The drop in cargo volume being experienced at the nation’s seaports is also starring air cargo operations boldly in the face as the high exchange rate of the naira to other major currencies has literally grounded air cargo businesses in the country.
It was learnt that the sub-sector has lost an estimated N5 billion in business capacity, turnover and profits since March this year as the high exchange rate has hampered importation of goods into the country.
President, Association of Foreign Airlines Representatives in Nigeria, Kingsley Nwokoma said that the situation has become very bad as most businessmen have been discouraged from bringing goods into Nigeria.
According to Nwokoma, importers do not have access to the US dollars due to the Central Bank of Nigeria new policy on foreign exchange.

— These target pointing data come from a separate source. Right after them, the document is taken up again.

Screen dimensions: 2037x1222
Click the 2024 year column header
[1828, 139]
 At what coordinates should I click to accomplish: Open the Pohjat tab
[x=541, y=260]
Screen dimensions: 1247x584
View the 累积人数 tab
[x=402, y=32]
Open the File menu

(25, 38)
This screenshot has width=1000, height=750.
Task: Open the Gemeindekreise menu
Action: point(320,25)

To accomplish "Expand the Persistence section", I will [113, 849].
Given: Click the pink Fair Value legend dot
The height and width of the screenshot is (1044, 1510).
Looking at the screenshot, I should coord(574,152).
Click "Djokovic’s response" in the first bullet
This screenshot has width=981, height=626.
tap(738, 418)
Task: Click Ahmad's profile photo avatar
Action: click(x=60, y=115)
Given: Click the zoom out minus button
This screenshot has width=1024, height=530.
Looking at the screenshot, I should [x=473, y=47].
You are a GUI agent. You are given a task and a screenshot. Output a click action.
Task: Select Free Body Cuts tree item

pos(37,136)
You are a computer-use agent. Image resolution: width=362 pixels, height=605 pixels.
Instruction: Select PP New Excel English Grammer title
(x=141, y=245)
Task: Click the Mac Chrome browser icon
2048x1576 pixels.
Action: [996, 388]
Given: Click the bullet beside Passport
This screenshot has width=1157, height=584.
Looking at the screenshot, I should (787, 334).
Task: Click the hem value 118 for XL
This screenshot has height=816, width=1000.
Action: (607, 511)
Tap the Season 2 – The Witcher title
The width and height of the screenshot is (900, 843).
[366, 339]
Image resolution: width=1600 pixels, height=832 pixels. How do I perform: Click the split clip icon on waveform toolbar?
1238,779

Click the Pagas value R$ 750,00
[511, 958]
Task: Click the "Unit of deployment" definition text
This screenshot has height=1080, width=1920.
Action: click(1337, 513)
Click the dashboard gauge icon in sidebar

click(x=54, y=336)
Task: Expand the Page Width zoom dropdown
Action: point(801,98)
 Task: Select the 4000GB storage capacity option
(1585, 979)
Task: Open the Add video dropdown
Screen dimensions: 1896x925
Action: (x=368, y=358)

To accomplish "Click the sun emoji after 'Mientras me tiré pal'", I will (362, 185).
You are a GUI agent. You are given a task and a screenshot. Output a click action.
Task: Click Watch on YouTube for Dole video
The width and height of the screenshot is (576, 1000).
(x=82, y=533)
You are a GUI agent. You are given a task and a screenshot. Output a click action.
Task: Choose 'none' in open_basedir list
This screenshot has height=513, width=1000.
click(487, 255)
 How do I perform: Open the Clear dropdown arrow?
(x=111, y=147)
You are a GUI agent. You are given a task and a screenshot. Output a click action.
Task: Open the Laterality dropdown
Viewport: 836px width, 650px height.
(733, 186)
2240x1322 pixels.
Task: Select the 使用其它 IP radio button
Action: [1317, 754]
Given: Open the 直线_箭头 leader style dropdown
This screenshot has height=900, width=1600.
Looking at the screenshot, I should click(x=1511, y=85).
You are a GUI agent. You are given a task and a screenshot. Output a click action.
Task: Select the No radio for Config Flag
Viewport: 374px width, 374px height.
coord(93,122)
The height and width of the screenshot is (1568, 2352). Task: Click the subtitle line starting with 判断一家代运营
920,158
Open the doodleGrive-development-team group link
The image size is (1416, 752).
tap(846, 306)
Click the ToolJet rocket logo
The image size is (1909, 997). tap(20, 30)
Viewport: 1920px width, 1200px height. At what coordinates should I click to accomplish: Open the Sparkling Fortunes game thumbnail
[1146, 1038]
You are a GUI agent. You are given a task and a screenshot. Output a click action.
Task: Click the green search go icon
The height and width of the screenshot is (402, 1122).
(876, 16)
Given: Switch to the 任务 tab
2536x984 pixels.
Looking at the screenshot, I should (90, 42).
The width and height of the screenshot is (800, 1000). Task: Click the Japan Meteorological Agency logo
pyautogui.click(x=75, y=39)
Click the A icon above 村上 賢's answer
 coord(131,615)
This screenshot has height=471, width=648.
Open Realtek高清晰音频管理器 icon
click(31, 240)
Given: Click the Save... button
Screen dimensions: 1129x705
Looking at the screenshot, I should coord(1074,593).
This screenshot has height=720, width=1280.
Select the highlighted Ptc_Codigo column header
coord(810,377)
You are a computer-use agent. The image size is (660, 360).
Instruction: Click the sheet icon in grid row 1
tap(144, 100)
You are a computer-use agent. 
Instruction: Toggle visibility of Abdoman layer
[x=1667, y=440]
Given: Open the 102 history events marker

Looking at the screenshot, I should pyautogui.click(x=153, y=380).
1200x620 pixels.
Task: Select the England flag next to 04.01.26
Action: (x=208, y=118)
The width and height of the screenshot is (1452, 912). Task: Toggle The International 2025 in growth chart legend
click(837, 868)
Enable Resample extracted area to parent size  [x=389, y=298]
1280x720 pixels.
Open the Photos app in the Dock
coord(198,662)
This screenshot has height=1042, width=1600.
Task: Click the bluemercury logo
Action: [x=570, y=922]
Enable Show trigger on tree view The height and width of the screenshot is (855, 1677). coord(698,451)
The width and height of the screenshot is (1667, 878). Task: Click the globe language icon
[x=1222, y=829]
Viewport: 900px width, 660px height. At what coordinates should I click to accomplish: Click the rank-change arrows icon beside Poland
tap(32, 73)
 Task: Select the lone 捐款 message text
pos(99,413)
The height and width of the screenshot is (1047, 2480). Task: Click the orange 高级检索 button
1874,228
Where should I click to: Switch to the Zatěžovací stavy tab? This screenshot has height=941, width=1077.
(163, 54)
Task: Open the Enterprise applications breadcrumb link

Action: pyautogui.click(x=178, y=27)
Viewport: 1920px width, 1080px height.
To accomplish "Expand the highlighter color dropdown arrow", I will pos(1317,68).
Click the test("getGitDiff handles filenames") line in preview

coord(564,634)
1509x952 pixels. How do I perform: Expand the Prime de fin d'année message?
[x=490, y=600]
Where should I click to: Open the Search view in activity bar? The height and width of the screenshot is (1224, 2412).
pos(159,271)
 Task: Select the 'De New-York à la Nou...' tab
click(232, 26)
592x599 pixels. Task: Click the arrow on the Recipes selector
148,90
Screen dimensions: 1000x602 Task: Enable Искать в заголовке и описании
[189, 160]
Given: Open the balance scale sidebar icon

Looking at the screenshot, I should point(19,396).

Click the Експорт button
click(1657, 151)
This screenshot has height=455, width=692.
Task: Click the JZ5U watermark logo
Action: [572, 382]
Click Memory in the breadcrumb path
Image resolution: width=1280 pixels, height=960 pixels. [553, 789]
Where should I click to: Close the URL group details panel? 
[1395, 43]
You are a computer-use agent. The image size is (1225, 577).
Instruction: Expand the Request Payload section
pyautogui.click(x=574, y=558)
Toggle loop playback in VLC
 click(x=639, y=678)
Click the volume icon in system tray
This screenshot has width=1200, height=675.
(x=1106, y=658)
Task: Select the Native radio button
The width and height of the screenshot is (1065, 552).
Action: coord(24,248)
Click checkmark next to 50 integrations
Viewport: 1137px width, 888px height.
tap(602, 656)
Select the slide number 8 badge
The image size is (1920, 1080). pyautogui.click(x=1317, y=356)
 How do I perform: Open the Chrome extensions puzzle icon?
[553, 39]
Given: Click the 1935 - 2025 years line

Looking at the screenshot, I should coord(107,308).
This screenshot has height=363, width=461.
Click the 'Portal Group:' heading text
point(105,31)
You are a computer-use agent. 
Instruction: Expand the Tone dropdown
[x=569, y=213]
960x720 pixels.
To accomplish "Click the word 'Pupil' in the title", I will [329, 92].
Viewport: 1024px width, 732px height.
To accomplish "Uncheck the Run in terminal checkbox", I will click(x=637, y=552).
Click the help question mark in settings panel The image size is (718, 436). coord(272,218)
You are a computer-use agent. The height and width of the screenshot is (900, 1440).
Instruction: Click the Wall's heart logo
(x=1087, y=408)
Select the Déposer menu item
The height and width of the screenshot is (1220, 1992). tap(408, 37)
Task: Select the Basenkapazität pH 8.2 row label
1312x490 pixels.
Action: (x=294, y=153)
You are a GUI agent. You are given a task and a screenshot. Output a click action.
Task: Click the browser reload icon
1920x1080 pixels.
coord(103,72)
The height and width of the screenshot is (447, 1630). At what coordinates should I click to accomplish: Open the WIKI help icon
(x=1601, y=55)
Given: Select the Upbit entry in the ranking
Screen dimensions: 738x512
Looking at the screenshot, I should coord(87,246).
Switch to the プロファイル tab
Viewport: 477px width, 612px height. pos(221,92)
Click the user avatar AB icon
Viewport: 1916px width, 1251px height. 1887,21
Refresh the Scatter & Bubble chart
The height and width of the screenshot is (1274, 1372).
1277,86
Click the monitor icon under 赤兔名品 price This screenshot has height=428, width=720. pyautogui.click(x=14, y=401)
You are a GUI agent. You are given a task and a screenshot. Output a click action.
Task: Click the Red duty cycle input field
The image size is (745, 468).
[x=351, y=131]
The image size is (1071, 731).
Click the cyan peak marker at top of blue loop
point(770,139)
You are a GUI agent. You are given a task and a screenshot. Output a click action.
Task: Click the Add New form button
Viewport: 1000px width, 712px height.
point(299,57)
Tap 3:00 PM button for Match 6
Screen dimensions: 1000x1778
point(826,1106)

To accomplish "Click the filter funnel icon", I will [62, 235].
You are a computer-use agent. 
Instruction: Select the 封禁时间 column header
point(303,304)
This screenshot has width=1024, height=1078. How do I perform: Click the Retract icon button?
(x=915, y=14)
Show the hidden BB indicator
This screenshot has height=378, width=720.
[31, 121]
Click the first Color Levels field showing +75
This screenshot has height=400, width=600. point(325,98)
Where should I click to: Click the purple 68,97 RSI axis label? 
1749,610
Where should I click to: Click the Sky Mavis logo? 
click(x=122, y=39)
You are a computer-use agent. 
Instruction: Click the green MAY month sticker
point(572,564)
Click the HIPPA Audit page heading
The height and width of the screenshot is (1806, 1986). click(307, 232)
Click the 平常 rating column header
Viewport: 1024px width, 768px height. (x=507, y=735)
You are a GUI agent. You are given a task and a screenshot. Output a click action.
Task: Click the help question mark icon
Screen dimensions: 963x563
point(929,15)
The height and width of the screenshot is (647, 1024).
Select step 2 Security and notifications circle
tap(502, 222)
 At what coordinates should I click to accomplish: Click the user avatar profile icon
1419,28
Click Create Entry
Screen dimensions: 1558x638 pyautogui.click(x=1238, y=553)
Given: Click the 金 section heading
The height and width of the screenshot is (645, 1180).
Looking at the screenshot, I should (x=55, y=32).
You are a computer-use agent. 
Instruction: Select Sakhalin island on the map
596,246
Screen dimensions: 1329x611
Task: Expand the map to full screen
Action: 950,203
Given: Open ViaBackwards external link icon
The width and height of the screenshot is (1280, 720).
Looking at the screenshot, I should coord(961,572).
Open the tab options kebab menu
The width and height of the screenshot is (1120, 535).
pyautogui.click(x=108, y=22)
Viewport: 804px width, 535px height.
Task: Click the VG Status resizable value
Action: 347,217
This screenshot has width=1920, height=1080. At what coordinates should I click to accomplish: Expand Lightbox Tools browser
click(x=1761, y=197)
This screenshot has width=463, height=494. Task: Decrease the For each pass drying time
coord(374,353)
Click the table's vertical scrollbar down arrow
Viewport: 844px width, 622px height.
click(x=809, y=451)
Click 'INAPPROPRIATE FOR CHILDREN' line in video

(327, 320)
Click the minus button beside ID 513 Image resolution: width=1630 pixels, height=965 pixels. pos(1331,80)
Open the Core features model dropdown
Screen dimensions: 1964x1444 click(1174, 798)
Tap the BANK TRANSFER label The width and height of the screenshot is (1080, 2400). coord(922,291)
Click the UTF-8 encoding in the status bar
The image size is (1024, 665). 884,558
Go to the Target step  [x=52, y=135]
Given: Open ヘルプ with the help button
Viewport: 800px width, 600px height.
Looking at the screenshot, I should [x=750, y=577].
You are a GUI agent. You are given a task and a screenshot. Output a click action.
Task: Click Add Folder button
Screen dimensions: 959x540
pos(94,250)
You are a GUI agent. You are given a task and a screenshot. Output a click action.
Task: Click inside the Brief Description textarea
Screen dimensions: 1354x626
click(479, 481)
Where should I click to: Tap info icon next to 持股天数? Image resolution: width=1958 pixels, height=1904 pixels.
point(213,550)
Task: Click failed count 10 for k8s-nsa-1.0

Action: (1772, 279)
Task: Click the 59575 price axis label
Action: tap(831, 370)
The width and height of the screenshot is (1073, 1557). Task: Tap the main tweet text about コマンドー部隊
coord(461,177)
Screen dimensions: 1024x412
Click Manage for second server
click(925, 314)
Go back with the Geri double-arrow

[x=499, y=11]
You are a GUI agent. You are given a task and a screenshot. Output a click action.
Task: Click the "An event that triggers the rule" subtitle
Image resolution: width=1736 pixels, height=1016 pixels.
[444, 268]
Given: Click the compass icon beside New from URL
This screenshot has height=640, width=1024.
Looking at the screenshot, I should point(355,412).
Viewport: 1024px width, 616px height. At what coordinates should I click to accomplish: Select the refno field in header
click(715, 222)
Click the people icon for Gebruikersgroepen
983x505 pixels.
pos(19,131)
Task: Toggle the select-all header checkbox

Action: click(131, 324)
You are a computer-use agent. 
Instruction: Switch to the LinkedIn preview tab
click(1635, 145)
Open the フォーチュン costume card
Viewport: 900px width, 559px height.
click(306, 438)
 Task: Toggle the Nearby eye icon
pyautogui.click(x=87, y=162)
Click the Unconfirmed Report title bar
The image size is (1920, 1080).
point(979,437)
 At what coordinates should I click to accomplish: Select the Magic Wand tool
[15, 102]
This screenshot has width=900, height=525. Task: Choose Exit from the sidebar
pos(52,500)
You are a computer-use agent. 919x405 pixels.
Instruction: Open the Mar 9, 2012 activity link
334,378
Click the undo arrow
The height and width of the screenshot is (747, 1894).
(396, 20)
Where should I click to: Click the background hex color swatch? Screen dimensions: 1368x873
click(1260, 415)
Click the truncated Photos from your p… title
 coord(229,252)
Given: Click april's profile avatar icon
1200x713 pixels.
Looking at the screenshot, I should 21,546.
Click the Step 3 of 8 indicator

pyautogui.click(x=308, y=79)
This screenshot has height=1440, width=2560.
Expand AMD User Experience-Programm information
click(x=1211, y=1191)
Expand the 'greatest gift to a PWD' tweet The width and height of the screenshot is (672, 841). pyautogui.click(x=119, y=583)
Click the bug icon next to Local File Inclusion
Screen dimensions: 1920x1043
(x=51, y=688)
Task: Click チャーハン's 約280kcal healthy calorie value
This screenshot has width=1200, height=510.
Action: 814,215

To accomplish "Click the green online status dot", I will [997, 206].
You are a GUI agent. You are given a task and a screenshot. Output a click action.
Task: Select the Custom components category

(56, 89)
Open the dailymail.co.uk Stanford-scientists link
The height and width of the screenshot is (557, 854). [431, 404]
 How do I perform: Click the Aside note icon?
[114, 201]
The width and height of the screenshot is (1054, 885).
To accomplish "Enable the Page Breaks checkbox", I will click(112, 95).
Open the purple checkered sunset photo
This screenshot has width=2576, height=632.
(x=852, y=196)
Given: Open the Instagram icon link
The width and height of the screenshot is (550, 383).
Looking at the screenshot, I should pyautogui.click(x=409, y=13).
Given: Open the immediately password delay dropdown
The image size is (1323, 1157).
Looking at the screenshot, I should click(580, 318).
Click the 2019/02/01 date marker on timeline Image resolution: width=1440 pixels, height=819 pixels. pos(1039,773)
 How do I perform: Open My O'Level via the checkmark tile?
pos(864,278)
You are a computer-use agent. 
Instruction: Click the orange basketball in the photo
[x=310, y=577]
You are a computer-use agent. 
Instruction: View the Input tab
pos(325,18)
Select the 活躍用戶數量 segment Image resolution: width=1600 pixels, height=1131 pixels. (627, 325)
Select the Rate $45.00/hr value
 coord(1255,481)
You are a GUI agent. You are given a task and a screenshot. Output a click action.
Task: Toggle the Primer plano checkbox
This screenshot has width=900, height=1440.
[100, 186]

He also attributed the lull to high exchange rate of the naira to the dollar, which has impaired the purchasing power of the average Nigerian.
“The situation is very, very bad now because most important importers are no more importing, so they are no more bringing in cargo.
“Most of the airlines that are into cargo import are threatening to stop operating into Nigeria because it is not possible for a 100-ton aircraft to be bringing 10-ton cargo.
“No matter the quantity of the cargo the airline must pay the same charges to the Federal Airports Authority of Nigeria (FAAN) and the Nigerian Airspace Management Agency (NAMA) and it will also pay for fuel.
“So it is not profitable bringing cargo into the country now,” Nwokoma said.
He expressed the hope that the situation may normalise after the appointment of ministers who are expected to drive the policies in the various sectors.
Nwokoma also observed that because Nigeria is an import dependent country, businesses will continue to face difficulties if the naira continues to depreciate against the dollar.
Skyway Aviation Handling Company Limited (SAHCOL) and the Nigerian Aviation Handling Company (NAHCO Aviance) have reportedly lost about 35 per cent of their market due to the lull in cargo business and are planning to downsize in order to cut cost.
Industry observers are of the view that if the situation continues till January 2016, many companies in the aviation sector would sack their workers.